▶ _EXCERPT_:
______________________________
The oldest openings tend to be named for geographic places and people. Many openings are named after nationalities of players who advocated them, for example Indian, English, Spanish, French, Dutch, Scotch, Russian, Italian, Scandinavian and Sicilian, or places where important games featuring the opening were played such as Vienna, Berlin, and Wilkes-Barre. The Catalan System is named after the Catalonia region.

Chess players' names are the most common sources of opening names.
The name given to an opening is not always that of the first player to adopt it; often an opening is named for the player who was the first to popularize it or to publish analysis of it. Eponymic openings include the Ruy Lopez, Alekhine's Defense, Morphy Defense, and the Réti Opening. Some opening names honor two people, such as the Caro–Kann and the Smith–Morra.

A few opening names are purely descriptive, such as Giuoco Piano (quiet game), Two Knights Defense, Four Knights Game and Bishop's Opening.

Some openings have been given fanciful names, often names of animals. This practice became more common in the 20th century. By then, most of the more common and traditional sequences of opening moves had already been named, so these tend to be unusual or recently developed openings like the Orangutan, Hippopotamus, Elephant, Hedgehog, and, most recently, the Cow. A few are given humorous names, such as the Monkey's Bum and the Toilet Variation.

Opening names usually include characterizing terms like "opening", "variation", "defense", "gambit", or "attack"; however, the terminology is inconsistent and imprecise, and is not a useful basis for classification. Broadly, these terms are used as follows:

- Game: Used for some of the oldest named openings, such as the Scotch Game, Vienna Game, and Four Knights Game. In the 19th century it was used for other common openings such as the Sicilian Defense ("Sicilian Game") and French Defense ("French Game").
- Opening: This usually refers to an opening played by White, such as the English Opening or Bird's Opening.
- Defense: Refers to an opening chosen by Black, such as Two Knights Defense or Caro–Kann Defense. Some openings described as "defenses", such as the King's Indian Defense and Sicilian Defense, can in fact be quite aggressive.
- Gambit: An opening that involves the sacrifice of , usually one or more pawns. Most openings described as "Gambits" are played by White (e.g., King's Gambit), but a few are played by Black (e.g., Latvian Gambit, Stafford Gambit). The terms "Accepted" or "Declined" may be appended to the name, depending on whether the opponent takes the offered material, such as in the Queen's Gambit Accepted and Queen's Gambit Declined.
- Countergambit: A gambit played by Black, often in response to another gambit. Examples of this include the Albin Countergambit in response to the Queen's Gambit, the Falkbeer Countergambit in response to the King's Gambit, and the Greco Counter Gambit (the former name of the Latvian Gambit) in response to the King's Knight Opening.
- Variation: Used to describe a branch of another named opening, for example the Najdorf Variation, a line of the Sicilian Defense.
- System: A method of development that can be used against many different setups by the opponent. Examples include London System, Colle System, Réti System, Barcza System, and Hedgehog System.
______________________________
▶ _YOUR TASKS_:
(A) From the excerpt on chess opening names, list the openings it gives as examples of fanciful names for unusual or recently developed openings.
(B) According to the excerpt on chess opening names, what was the former name of the Latvian Gambit?

▶ _EXTRACTED DATA_:
______________________________
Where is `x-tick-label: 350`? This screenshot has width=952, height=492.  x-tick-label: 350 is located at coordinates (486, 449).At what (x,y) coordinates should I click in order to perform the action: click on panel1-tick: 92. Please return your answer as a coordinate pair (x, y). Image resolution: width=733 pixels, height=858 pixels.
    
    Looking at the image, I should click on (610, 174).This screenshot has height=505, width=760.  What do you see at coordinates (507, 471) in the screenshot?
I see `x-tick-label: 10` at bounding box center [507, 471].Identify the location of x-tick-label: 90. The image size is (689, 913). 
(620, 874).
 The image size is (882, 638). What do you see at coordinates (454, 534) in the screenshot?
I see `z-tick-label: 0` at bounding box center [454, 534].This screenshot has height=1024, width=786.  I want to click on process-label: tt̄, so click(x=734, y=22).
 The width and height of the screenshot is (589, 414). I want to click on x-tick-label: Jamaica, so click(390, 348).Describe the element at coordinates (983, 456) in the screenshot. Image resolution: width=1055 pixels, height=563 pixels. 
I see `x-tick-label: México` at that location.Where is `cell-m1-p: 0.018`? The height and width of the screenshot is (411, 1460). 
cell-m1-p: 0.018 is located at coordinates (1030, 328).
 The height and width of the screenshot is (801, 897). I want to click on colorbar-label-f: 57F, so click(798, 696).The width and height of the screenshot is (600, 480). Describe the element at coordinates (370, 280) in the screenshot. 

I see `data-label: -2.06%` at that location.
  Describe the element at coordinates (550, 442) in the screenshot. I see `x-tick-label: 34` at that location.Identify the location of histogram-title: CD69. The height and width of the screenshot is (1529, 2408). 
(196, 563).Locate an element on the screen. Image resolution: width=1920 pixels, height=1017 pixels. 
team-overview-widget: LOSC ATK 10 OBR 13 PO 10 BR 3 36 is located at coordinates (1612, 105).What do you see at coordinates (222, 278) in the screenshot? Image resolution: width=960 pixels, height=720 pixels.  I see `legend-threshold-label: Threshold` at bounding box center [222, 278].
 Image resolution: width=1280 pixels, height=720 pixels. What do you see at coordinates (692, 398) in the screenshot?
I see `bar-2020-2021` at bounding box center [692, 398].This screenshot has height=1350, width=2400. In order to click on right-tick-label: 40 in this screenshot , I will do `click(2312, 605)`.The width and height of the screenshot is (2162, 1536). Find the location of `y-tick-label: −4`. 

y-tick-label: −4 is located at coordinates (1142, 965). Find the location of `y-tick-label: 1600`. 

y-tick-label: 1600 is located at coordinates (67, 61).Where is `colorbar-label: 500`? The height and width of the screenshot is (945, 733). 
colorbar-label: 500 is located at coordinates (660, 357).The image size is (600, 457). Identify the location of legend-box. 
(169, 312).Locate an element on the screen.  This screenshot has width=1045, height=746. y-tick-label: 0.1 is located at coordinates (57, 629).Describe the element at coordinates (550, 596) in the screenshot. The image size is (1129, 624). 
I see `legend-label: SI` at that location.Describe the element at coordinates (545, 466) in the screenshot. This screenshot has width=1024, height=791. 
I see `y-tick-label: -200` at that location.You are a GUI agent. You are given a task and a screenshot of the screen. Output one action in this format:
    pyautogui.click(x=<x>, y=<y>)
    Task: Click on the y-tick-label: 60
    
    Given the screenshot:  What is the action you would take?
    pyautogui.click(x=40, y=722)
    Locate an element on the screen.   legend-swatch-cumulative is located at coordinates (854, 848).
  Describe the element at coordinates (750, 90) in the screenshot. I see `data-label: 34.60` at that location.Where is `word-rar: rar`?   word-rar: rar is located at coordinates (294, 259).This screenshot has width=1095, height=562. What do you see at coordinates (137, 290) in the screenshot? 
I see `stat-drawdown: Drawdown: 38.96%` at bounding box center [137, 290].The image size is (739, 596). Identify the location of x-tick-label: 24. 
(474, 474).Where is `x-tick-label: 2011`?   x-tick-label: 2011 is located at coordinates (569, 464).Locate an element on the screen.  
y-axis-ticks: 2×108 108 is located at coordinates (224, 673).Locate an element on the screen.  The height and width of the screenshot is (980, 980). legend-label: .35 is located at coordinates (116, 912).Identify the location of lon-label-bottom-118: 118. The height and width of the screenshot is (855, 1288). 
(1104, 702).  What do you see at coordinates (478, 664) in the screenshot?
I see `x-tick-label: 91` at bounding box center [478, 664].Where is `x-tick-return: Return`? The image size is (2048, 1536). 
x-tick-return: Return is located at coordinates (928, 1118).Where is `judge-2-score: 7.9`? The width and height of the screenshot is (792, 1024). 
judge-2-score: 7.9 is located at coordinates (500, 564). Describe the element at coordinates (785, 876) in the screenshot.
______________________________
▶ _NUMBERED RESPONSES_:
(A) Orangutan, Hippopotamus, Elephant, Hedgehog, Cow

(B) The Greco Counter Gambit.